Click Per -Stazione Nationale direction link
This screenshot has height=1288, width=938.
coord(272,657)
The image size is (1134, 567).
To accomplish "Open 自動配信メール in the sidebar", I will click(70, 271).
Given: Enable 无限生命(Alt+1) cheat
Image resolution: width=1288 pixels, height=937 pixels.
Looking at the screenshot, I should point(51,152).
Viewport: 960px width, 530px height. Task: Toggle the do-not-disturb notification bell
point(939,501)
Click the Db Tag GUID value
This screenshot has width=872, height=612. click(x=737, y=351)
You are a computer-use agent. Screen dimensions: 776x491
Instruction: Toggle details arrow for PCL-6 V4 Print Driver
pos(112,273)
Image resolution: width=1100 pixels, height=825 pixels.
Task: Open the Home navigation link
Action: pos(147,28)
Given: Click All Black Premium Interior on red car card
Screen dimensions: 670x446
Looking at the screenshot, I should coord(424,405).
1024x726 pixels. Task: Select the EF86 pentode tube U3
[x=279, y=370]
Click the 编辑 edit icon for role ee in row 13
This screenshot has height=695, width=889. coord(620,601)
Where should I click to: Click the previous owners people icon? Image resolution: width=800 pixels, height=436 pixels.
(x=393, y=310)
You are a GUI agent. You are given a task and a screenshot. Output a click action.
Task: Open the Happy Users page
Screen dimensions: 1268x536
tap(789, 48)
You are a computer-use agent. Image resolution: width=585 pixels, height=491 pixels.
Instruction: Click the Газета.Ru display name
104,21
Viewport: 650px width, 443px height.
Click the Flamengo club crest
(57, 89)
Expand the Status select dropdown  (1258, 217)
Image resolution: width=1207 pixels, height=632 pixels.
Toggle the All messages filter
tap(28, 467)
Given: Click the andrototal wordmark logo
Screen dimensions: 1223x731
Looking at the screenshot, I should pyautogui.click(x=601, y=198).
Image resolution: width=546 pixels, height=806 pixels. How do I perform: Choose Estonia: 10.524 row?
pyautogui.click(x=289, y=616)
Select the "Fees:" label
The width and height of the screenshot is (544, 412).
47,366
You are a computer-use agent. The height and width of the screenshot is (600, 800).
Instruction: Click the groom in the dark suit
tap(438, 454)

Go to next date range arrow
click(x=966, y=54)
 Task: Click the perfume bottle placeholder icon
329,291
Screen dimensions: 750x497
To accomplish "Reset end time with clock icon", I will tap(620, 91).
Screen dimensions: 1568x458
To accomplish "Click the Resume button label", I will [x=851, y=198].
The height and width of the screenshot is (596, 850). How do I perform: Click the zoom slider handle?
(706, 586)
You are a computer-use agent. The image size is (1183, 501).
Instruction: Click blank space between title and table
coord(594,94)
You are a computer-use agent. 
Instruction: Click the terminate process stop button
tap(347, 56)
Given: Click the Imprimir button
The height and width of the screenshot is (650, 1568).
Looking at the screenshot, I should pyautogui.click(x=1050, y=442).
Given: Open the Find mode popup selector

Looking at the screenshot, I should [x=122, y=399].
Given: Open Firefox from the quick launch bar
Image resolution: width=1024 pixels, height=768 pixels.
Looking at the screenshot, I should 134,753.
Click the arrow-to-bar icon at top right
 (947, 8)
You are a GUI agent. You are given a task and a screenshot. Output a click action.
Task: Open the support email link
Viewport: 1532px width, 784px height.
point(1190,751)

----

Task to carry out => Copy out only the lines above from the one with "Image resolution: width=1288" to the one with "Screen dimensions: 750x497", inclusive, exactly as they stand.

Answer for this exercise =>
Image resolution: width=1288 pixels, height=937 pixels.
Looking at the screenshot, I should point(51,152).
Viewport: 960px width, 530px height. Task: Toggle the do-not-disturb notification bell
point(939,501)
Click the Db Tag GUID value
This screenshot has width=872, height=612. click(x=737, y=351)
You are a computer-use agent. Screen dimensions: 776x491
Instruction: Toggle details arrow for PCL-6 V4 Print Driver
pos(112,273)
Image resolution: width=1100 pixels, height=825 pixels.
Task: Open the Home navigation link
Action: pos(147,28)
Given: Click All Black Premium Interior on red car card
Screen dimensions: 670x446
Looking at the screenshot, I should coord(424,405).
1024x726 pixels. Task: Select the EF86 pentode tube U3
[x=279, y=370]
Click the 编辑 edit icon for role ee in row 13
This screenshot has height=695, width=889. coord(620,601)
Where should I click to: Click the previous owners people icon? Image resolution: width=800 pixels, height=436 pixels.
(x=393, y=310)
You are a GUI agent. You are given a task and a screenshot. Output a click action.
Task: Open the Happy Users page
Screen dimensions: 1268x536
tap(789, 48)
You are a computer-use agent. Image resolution: width=585 pixels, height=491 pixels.
Instruction: Click the Газета.Ru display name
104,21
Viewport: 650px width, 443px height.
Click the Flamengo club crest
(57, 89)
Expand the Status select dropdown  (1258, 217)
Image resolution: width=1207 pixels, height=632 pixels.
Toggle the All messages filter
tap(28, 467)
Given: Click the andrototal wordmark logo
Screen dimensions: 1223x731
Looking at the screenshot, I should pyautogui.click(x=601, y=198).
Image resolution: width=546 pixels, height=806 pixels. How do I perform: Choose Estonia: 10.524 row?
pyautogui.click(x=289, y=616)
Select the "Fees:" label
The width and height of the screenshot is (544, 412).
47,366
You are a computer-use agent. The height and width of the screenshot is (600, 800).
Instruction: Click the groom in the dark suit
tap(438, 454)

Go to next date range arrow
click(x=966, y=54)
 Task: Click the perfume bottle placeholder icon
329,291
Screen dimensions: 750x497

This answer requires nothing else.